ООН представляет собой смелую попытку создать универсалистскую политическую систему на планете, но также демонстрирует определенный уровень предательства универсализма
Сегодня ООН — это международная, а точнее межгосударственная или межправительственная организация — поскольку наделена своими полномочиями исключительно исполнительной властью. Исполнительная власть, правительство, кабинет министров сами по себе имеют внутреннюю биополитическую антиномию. Есть правительственные подразделения, поддерживающие жизнь, например министерство здравоохранения, но есть и другие ведомства, которые выступают за смерть. Такая комбинация исполнительной власти отчасти естественна, но, делая ее глобальной, мы также в какой-то мере вводим в эти структуры ООН оба этих направления.
Возникает конфликт понимания того, что такое суверенитет: суверенитет ли это правительств или суверенитет народов, или суверенитет человечества? Эти противоречия мы должны устранить при реформировании ООН, а также других международных правозащитных организаций, выступающих за мир. Нам нужно привлечь других участников, чтобы действительно сделать ООН многосторонней. Сотрудничество между гражданскими обществами разных стран может быть налажено в области окружающей среды, войны и мира и некоторых других вопросах, подобных сегодняшней эпидемии. Также должен быть налажен глобальный диалог местных администраций, межрелигиозный глобальный диалог, диалог между академическими кругами.
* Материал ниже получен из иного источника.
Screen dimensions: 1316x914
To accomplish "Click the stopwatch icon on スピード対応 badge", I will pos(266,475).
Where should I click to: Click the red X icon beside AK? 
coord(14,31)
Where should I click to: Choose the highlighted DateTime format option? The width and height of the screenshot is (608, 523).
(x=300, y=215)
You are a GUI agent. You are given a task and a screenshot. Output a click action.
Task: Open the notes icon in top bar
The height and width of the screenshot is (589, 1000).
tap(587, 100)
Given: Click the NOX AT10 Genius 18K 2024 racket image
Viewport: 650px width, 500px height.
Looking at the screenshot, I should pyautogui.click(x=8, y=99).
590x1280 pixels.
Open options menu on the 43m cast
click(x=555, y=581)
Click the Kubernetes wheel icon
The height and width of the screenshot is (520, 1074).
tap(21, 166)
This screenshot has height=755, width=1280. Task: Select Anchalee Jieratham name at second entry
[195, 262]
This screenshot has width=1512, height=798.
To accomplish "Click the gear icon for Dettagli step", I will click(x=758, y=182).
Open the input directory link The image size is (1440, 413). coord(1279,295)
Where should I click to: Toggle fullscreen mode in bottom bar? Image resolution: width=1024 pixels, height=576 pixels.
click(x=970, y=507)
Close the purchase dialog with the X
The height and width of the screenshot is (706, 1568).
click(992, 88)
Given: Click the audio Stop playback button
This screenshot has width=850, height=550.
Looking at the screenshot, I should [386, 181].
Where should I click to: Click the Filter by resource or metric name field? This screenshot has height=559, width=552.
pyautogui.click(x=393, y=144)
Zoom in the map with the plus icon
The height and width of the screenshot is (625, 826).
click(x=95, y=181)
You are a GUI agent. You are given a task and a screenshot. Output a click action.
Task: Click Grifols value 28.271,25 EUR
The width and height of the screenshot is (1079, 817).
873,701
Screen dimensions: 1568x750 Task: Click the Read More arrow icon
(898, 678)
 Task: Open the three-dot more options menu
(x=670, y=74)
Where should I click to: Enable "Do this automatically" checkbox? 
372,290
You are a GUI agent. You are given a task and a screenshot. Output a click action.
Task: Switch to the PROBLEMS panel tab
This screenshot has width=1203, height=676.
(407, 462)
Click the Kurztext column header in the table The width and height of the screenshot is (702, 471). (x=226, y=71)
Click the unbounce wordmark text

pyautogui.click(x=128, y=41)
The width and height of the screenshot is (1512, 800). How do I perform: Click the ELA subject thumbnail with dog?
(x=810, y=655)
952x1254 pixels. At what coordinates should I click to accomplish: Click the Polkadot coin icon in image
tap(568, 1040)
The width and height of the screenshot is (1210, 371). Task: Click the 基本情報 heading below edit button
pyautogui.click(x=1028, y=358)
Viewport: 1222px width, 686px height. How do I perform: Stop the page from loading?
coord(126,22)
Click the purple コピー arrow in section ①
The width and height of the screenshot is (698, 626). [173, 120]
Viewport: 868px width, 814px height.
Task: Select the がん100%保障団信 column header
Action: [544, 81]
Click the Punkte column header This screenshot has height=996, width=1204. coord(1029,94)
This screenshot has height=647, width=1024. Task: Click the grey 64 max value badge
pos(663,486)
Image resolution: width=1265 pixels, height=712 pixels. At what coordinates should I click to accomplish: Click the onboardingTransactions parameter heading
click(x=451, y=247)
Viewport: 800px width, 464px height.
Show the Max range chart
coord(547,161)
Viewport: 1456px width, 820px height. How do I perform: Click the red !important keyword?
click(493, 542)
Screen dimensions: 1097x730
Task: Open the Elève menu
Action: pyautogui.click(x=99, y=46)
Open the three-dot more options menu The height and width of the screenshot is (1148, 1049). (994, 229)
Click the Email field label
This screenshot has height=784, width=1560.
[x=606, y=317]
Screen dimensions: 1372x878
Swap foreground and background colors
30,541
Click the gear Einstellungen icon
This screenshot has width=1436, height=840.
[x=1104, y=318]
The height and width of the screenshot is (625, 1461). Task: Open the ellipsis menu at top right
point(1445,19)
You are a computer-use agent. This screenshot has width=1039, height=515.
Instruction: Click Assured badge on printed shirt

Возникает конфликт понимания того, что такое суверенитет: суверенитет ли это правительств или суверенитет народов, или суверенитет человечества?
Я категорически против того, чтобы разрушать ООН. Уничтожить организацию легко — гораздо лучше и разумнее использовать уже существующие ресурсы и продолжать совершенствовать их, создавая более инклюзивное и многостороннее диалоговое пространство. Как это сделать — перед нашим поколением стоит задача найти это решение.